Saved entries:
══════
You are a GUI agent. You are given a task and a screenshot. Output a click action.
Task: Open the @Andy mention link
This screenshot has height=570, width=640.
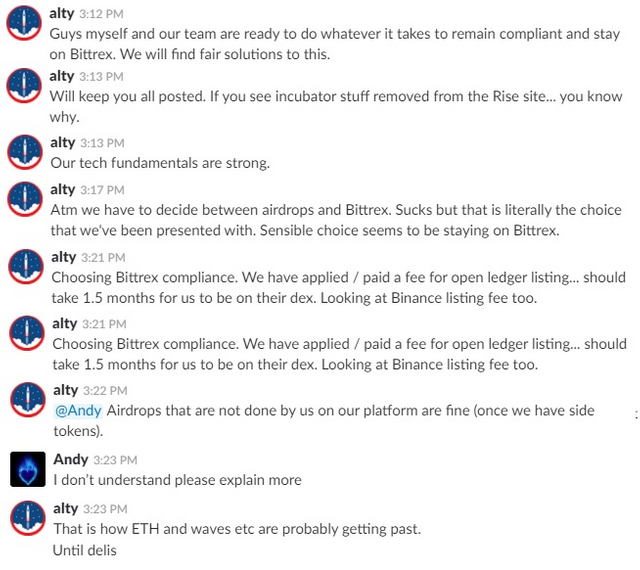[78, 410]
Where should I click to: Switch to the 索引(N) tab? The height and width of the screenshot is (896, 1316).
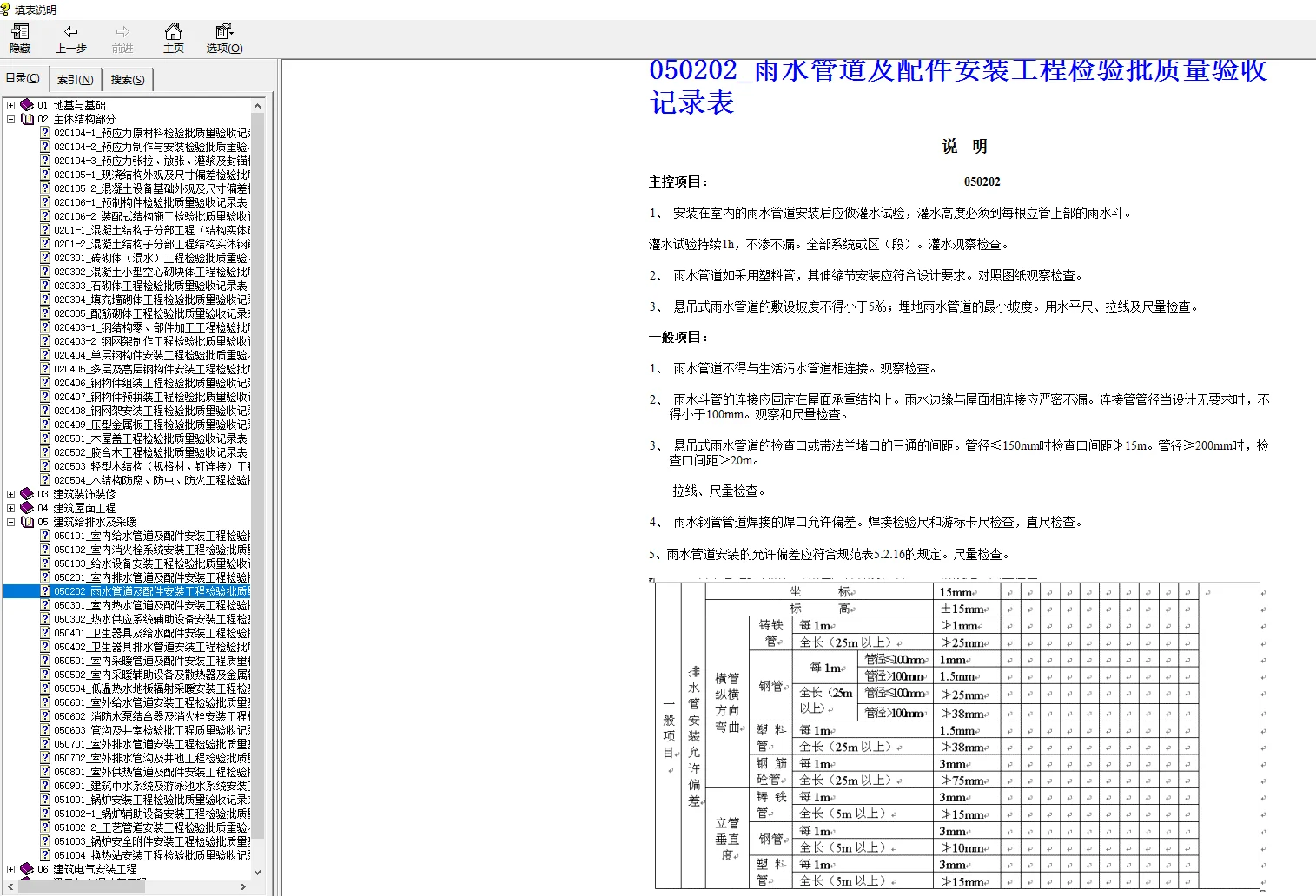(x=75, y=79)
══════
WORK TO COMPLETE: Please print all the entries exactly as written, but drop the pictures.

RESULT BELOW:
You are a GUI agent. You are given a task and a screenshot. Output a click action.
Task: Open the @Andy mention link
This screenshot has height=570, width=640.
[78, 410]
Where should I click to: Switch to the 索引(N) tab? The height and width of the screenshot is (896, 1316).
(x=75, y=79)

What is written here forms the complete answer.